As thousands of people gathered across Europe on Saturday to call for refugee rights, a human chain of hands was formed on a stony Lesbos beach next to a banner demanding 'No more deaths'.
Lesbos is on the frontline of Europe's worst refugee crisis since World War II and it's where Greenpeace is working with Médecins Sans Frontières/Doctors without Borders (MSF) to rescue refugees in distress at sea.
Half a million people fleeing war and horror made the dangerous sea crossing to Lesbos last year and that flow of human hope and suffering has continued unabated in 2016. Already this year more than 300 people have died trying to cross the Aegean Sea.
"Europe needs to embrace this crisis and not have the borders closed ... We don't want to see any more bodies washing ashore," Lesbos resident Dina Adam said, her voice choking up and tears in her eyes. "This has affected us all, the whole community.

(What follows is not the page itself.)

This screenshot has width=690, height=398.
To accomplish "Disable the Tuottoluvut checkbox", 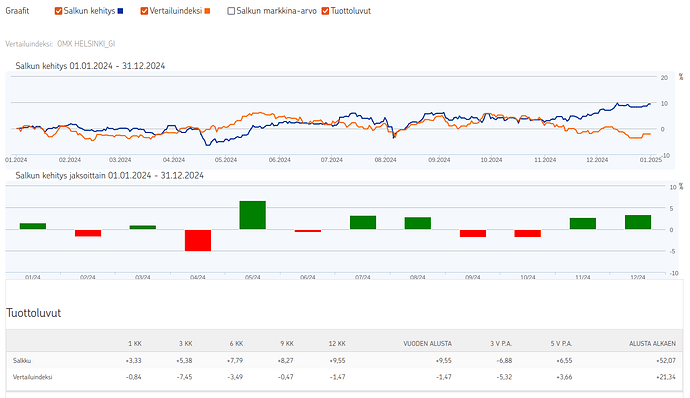I will [x=325, y=11].
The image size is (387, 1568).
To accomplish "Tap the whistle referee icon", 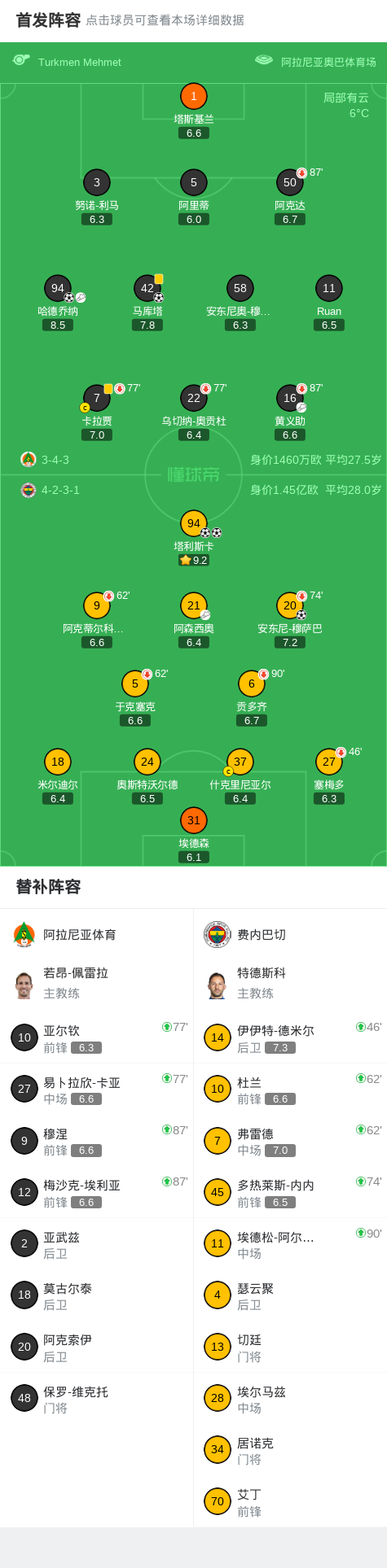I will tap(21, 59).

Let's hope Europe starts to respect people."
Dina was one of several hundred people who gathered on a Molyvos village beach on the north of Lesbos as part of a citizens' initiative #safepassage protest coordinated by the Sea Scouts of Molyvos.
The Molyvos activity was one of many across Europe and North America on the weekend calling for refugee rights and safe passage. According to the Facebook site promoting the event, rallies were planned in at least 115 cities across 28 countries.
The MSF-Greenpeace crews on Lesbos echoed their show of solidarity, producing a powerful video message using an abandoned refugee dinghy.
More than 200 people took part in the march in Palma on the Spanish island of Majorca, while across the Atlantic in Canada, a choir sung hymns of peace as a dinghy arrived at a Vancouver beach with a dozen people in life jackets as part of activities there.
"Safe passage means for us we want no more deaths," said Eleonora Pouwels, a Sea Scout leader addressing protestors at the Molyvos march.
It can't be any simpler or more urgent than that.